>> Start RECORDS PROVIDED

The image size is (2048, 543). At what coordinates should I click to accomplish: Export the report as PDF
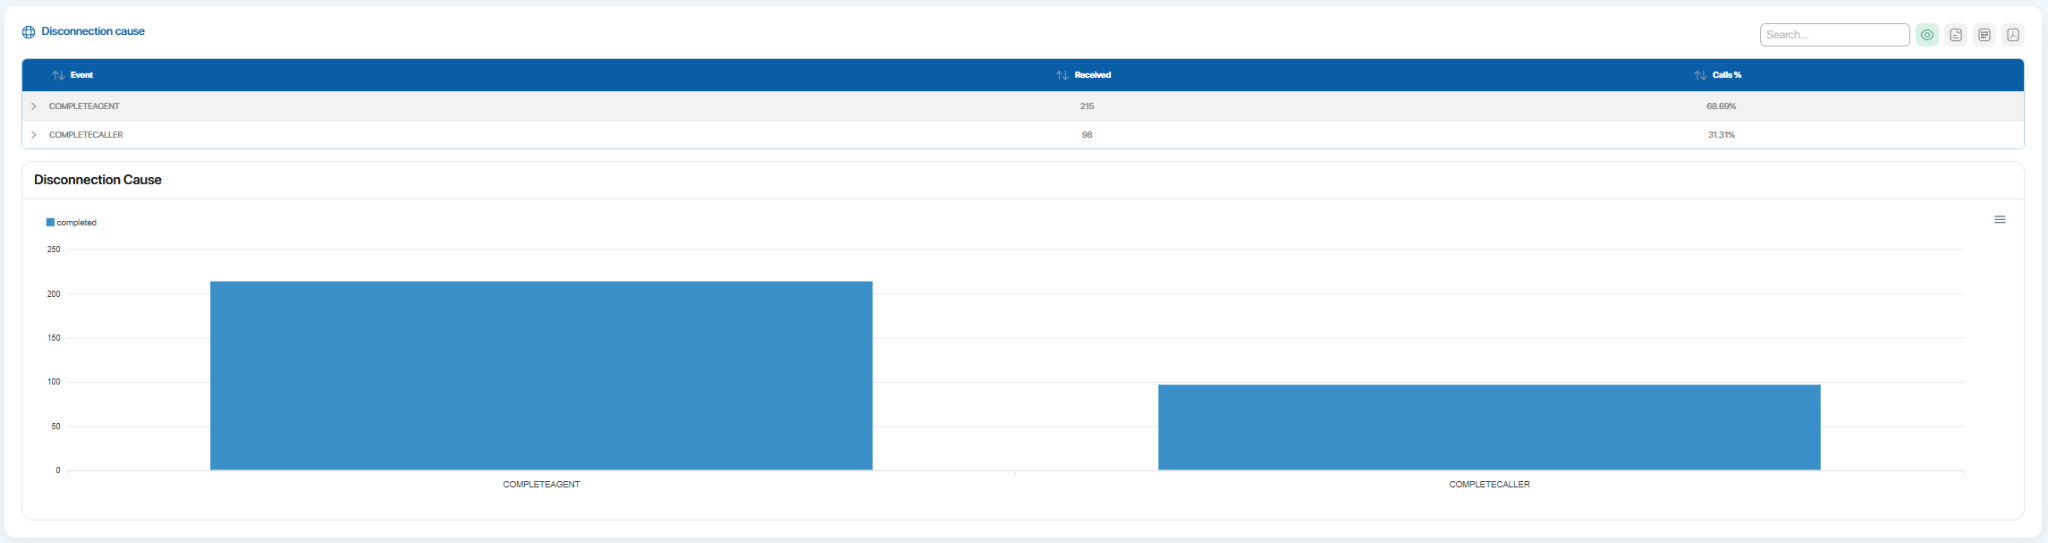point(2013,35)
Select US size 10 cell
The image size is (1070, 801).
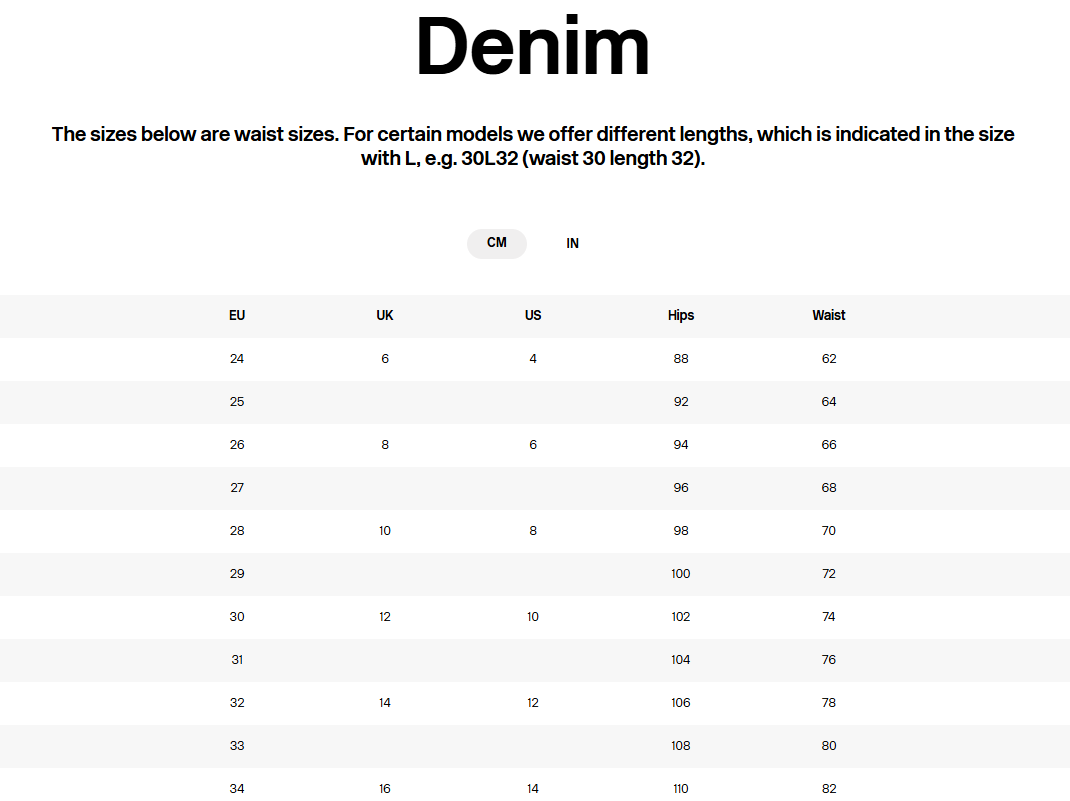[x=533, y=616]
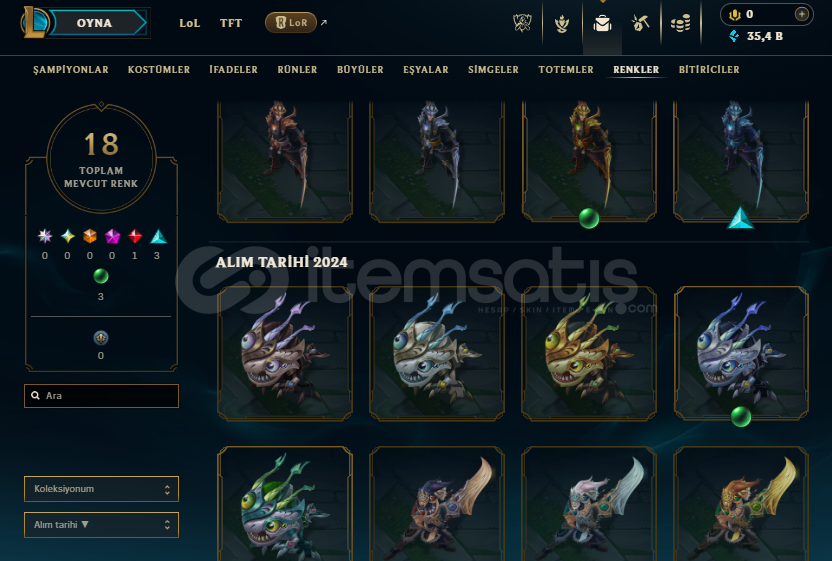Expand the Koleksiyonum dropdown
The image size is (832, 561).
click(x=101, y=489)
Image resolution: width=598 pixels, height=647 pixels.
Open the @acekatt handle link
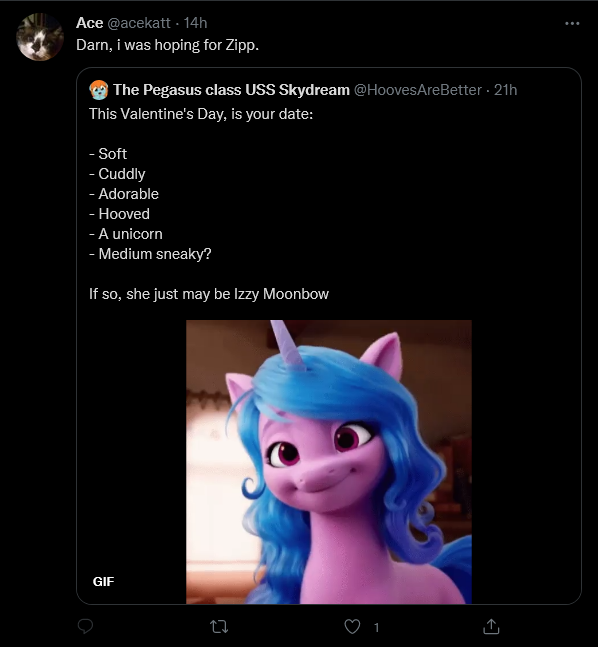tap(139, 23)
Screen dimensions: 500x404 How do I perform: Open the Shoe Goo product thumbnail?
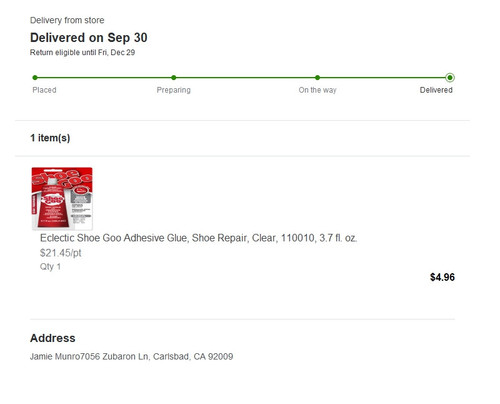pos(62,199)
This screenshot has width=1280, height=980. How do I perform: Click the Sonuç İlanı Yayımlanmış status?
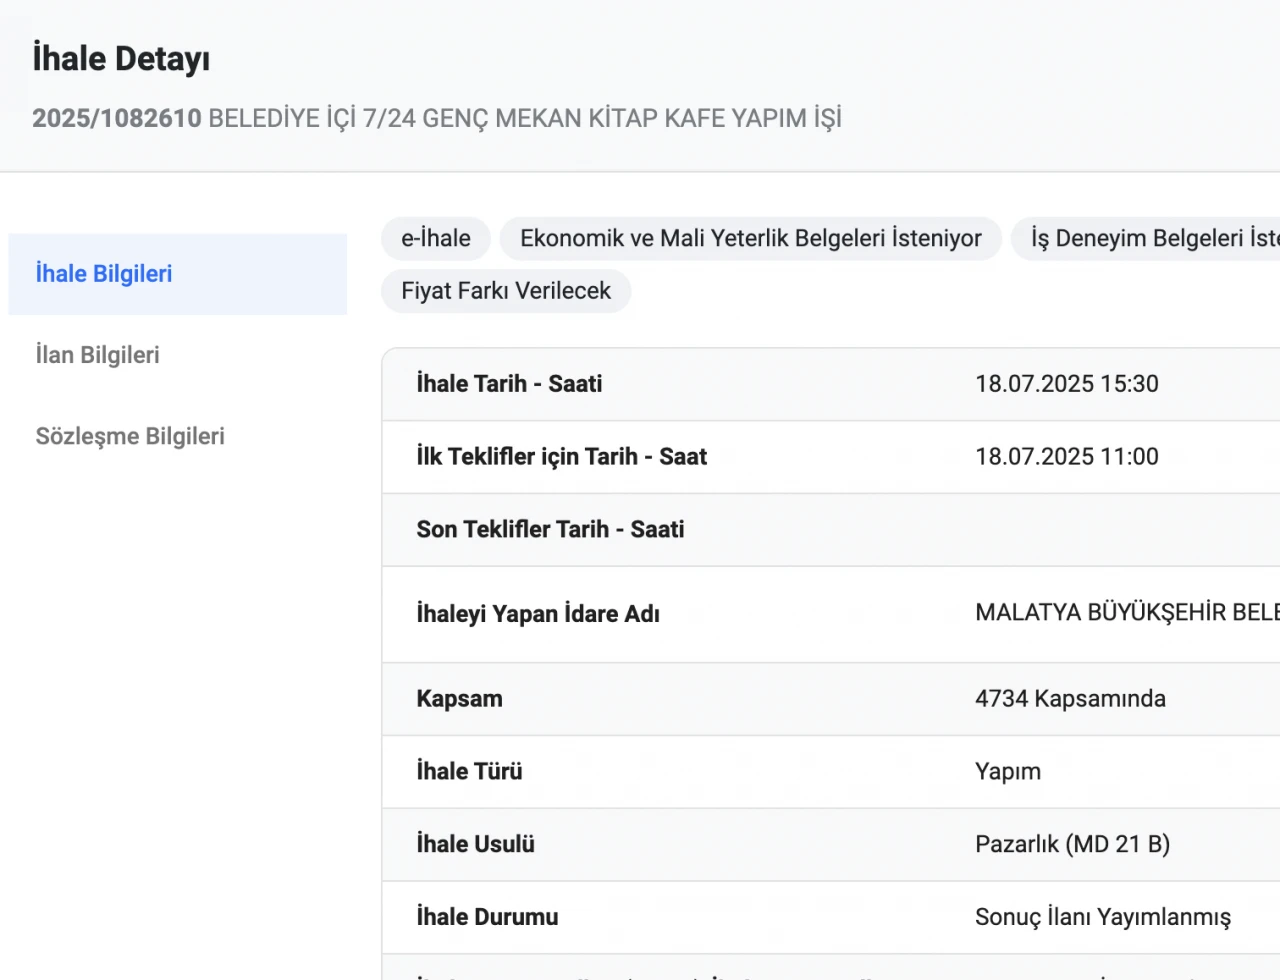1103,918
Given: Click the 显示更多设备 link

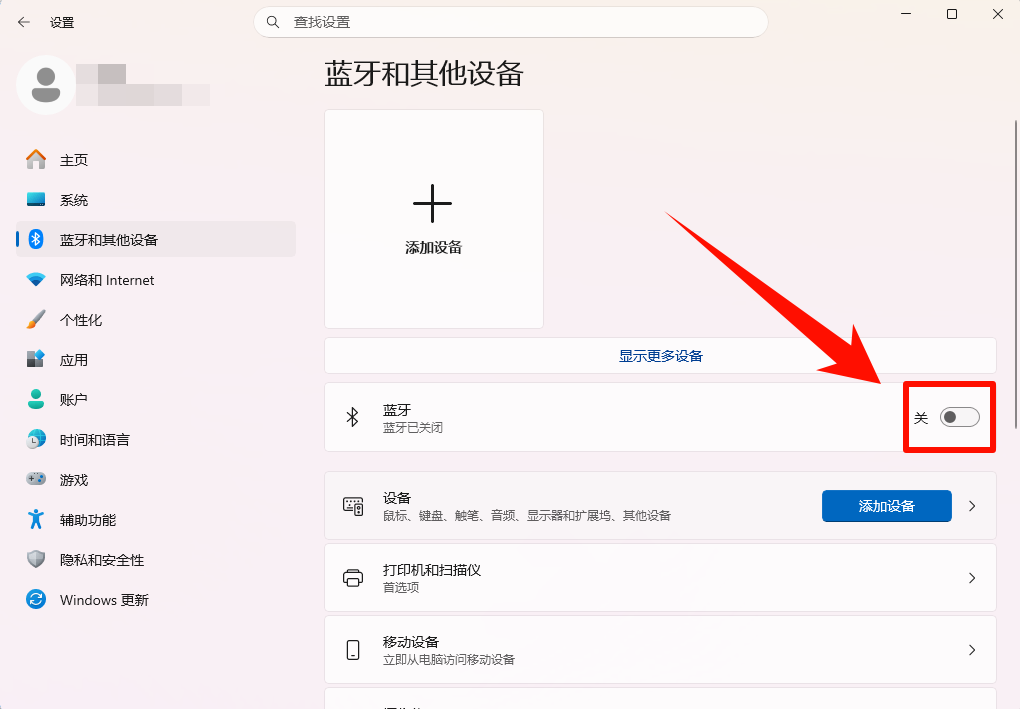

>> End RECORDS PROVIDED

TASK TO CARRY OUT ▸ Edit all of the material above by replacing every "Open" with "Launch" and changing nothing else. Leave the pictures out of your version.

SOLUTION FOR THIS PROBLEM ▸
The image size is (2048, 543). At what coordinates should I click to accomplish: Export the report as PDF
point(2013,35)
Select US size 10 cell
The image size is (1070, 801).
[x=533, y=616]
Expand the Koleksiyonum dropdown
The image size is (832, 561).
click(x=101, y=489)
Image resolution: width=598 pixels, height=647 pixels.
Launch the @acekatt handle link
tap(139, 23)
Screen dimensions: 500x404 How do I perform: Launch the Shoe Goo product thumbnail?
pos(62,199)
This screenshot has width=1280, height=980. How do I perform: Click the Sonuç İlanı Yayımlanmış status?
1103,918
Given: Click the 显示更多设备 link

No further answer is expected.